About a month and a half ago, I unboxed a Mac Mini and had no idea what I was doing.

I'm not being humble — I literally had zero coding experience. My background was service industry: restaurants, hospitality, managing people, solving problems on the fly. I'd never written a line of Python. I'd never deployed anything. I didn't know what an API was beyond the acronym.

Today, I've got two live AI agent systems running. One's a trading agent that makes real decisions. The other is ShipStack with 5 active pipelines processing actual workflows. And I want to be completely honest: the first two weeks were me staring at my screen wondering if I'd made a huge mistake.

This is how it happened.


The Moment I Realized I Was Starting From Actual Zero

I bought the Mac Mini because I'd been reading about AI agents everywhere — the idea that you could give a system a goal and let it figure out how to accomplish it fascinated me. Coming from service work, where you're constantly making decisions and optimizing processes, it felt like something I could actually understand once I learned the mechanics.

First day: I opened Terminal. The cursor blinked. I had no idea what to type.

I Googled "how to start coding with no experience" and got 47 different answers. Python tutorials that assumed I knew what a variable was. Discord communities where people threw around terms like "async/await" and "middleware" like I should know them. GitHub repos with READMEs that started with "Obviously, you'll want to fork this and…" Obviously? I didn't even know what forking was.

My biggest fear: I'd wasted money on hardware and time on a dream that wasn't for me.


Week 1: The Overwhelming Part

I made a list of what I needed to learn:

  • Python basics
  • APIs and how to call them
  • How AI models work
  • How to structure an agent
  • How to deploy it

That list made me panic. Five things, each one a rabbit hole.

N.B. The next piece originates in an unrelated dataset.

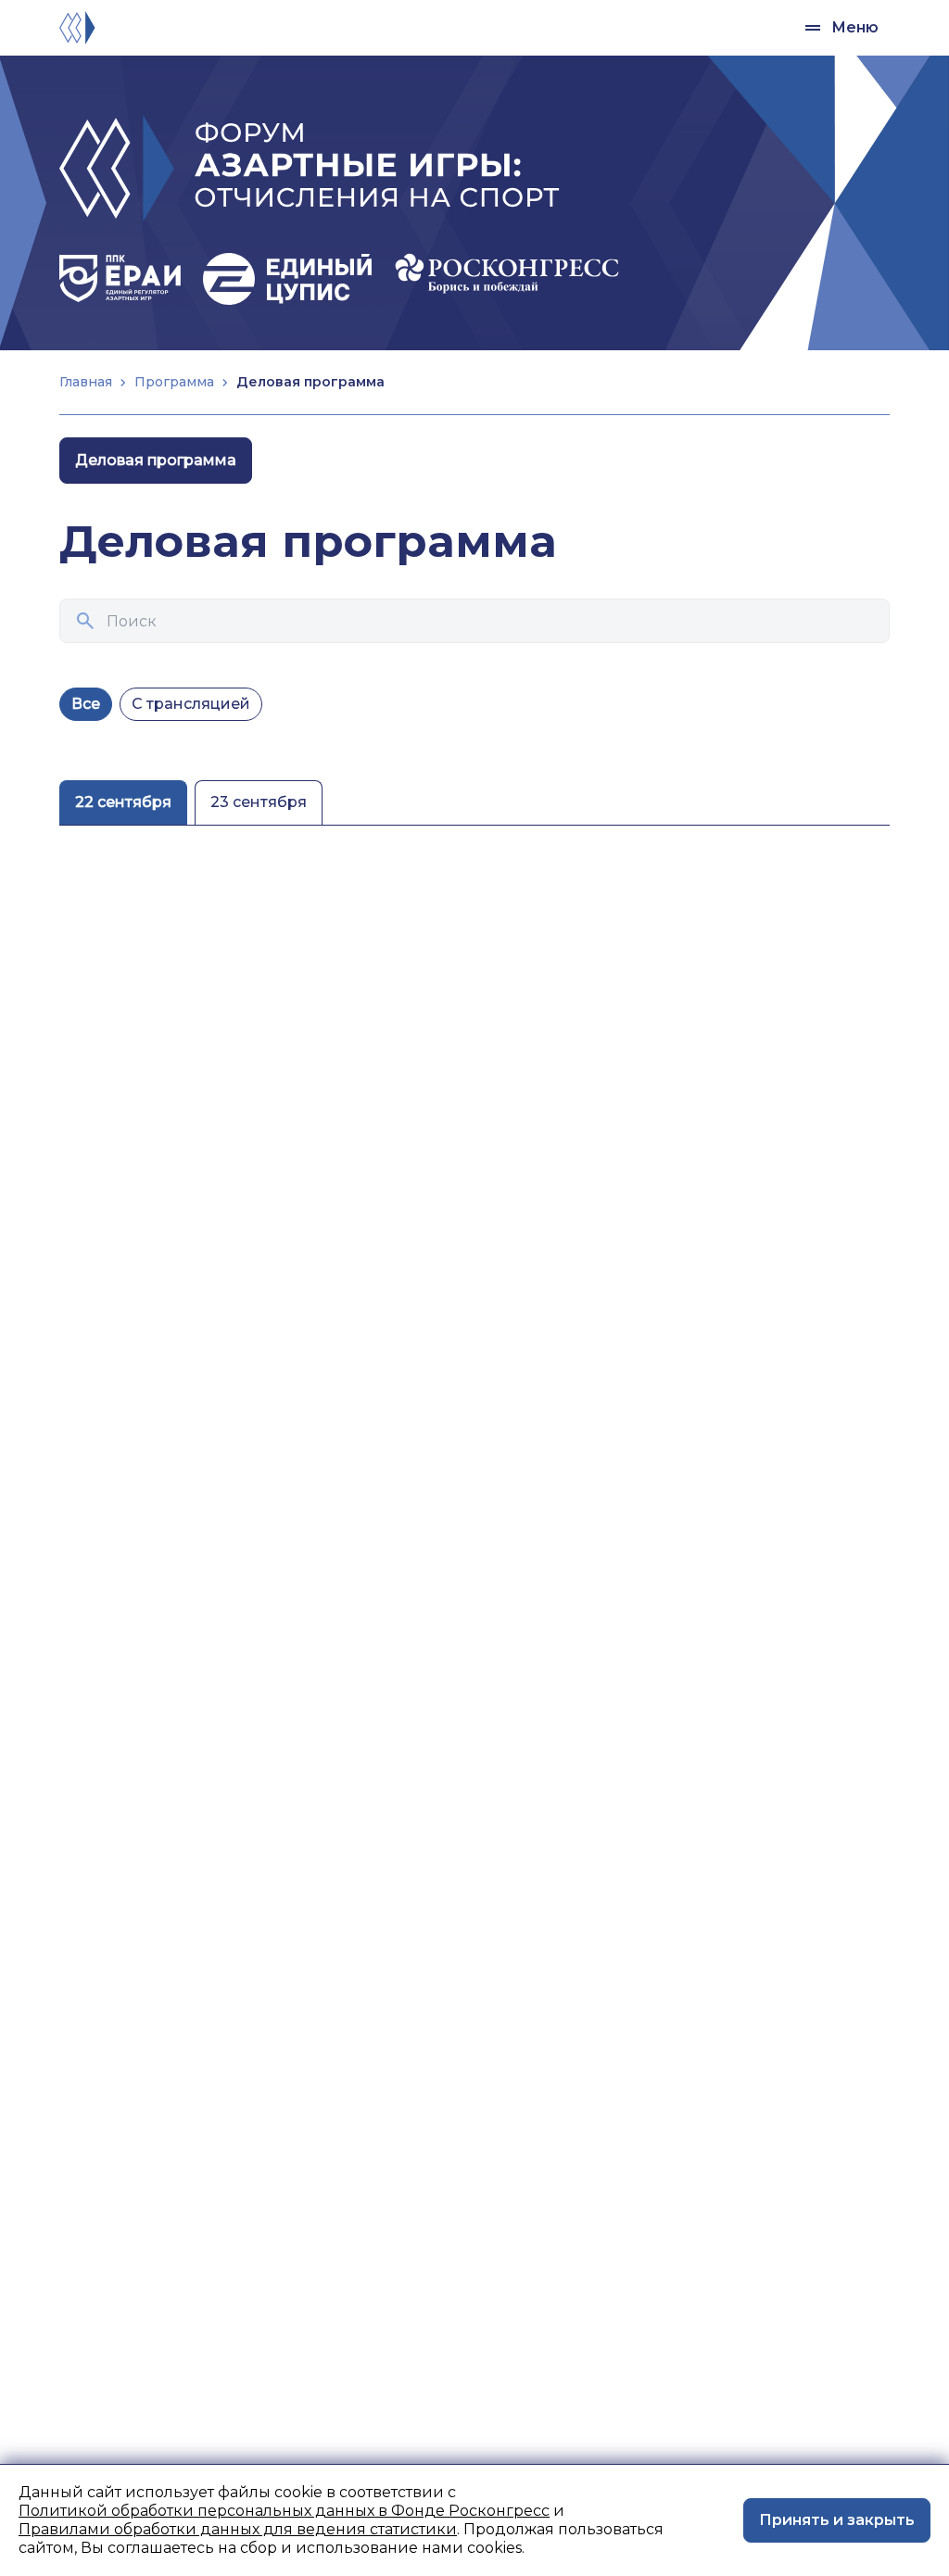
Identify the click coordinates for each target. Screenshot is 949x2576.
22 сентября (123, 802)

So I did what I would've done in the service industry: I picked the one thing that would unblock everything else. For me, that was understanding how Claude's API worked. Not why it worked — just how to call it and get a response.

I found Anthropic's docs. They were actually clear — shockingly clear. There was a Python example that showed:

  1. Install the library
  2. Set your API key
  3. Call the API with a message
  4. Get a response

It took me about an hour to get my first successful API call. And when I ran that script and got back a real response? I got legitimately excited. That was real. That was something.

Wasted time that week: trying to understand machine learning theory. Watched a 2-hour YouTube video on neural networks. Useless for what I was building. Learned that the hard way.


Week 2: Building the Trading Agent (My First Real System)

Now that I could call Claude, I wanted to build something real. Something that would actually do something.

I decided on a trading agent. Simple premise: give Claude access to market data, let it analyze trends, make buy/sell recommendations. It felt ambitious, but in the service industry, you learn to commit to what you're doing even when you're not sure how.

This is where I got lucky: I found example repos of agents built with Claude. I didn't just copy them — I read through the code line by line and asked myself "why is this here?" whenever I didn't understand something.

Key things I learned:

1. Agents need tools. The agent's just a language model. You give it tools (functions) it can call. For my trading agent, that was get_market_data and analyze_trend.

2. You need a loop. The agent generates thoughts, decides what tool to use, uses it, gets results, and loops until it has an answer. This was mind-blowing. It's like a person thinking out loud and checking resources.

3. Error handling is 40% of the code. Half my trading agent code was "what if the API fails?" "What if the data's malformed?" I'd done this in restaurants — anticipating everything that could go wrong — but seeing it in code was a revelation.

I built the trading agent over days 5–7. Got it running live on day 8.

First real output from a live system: it recommended holding a position based on moving averages and momentum. I didn't follow the recommendation (too risky), but it worked. The system took raw instructions, fetched real market data, analyzed it, and gave me a reasoned decision.

That moment — watching a system I'd written from scratch actually produce meaningful output — I understood why people get obsessed with building.


Weeks 3–4: The ShipStack Breakthrough

High off the trading agent success, I wanted to build something more practical. Something I could use every day.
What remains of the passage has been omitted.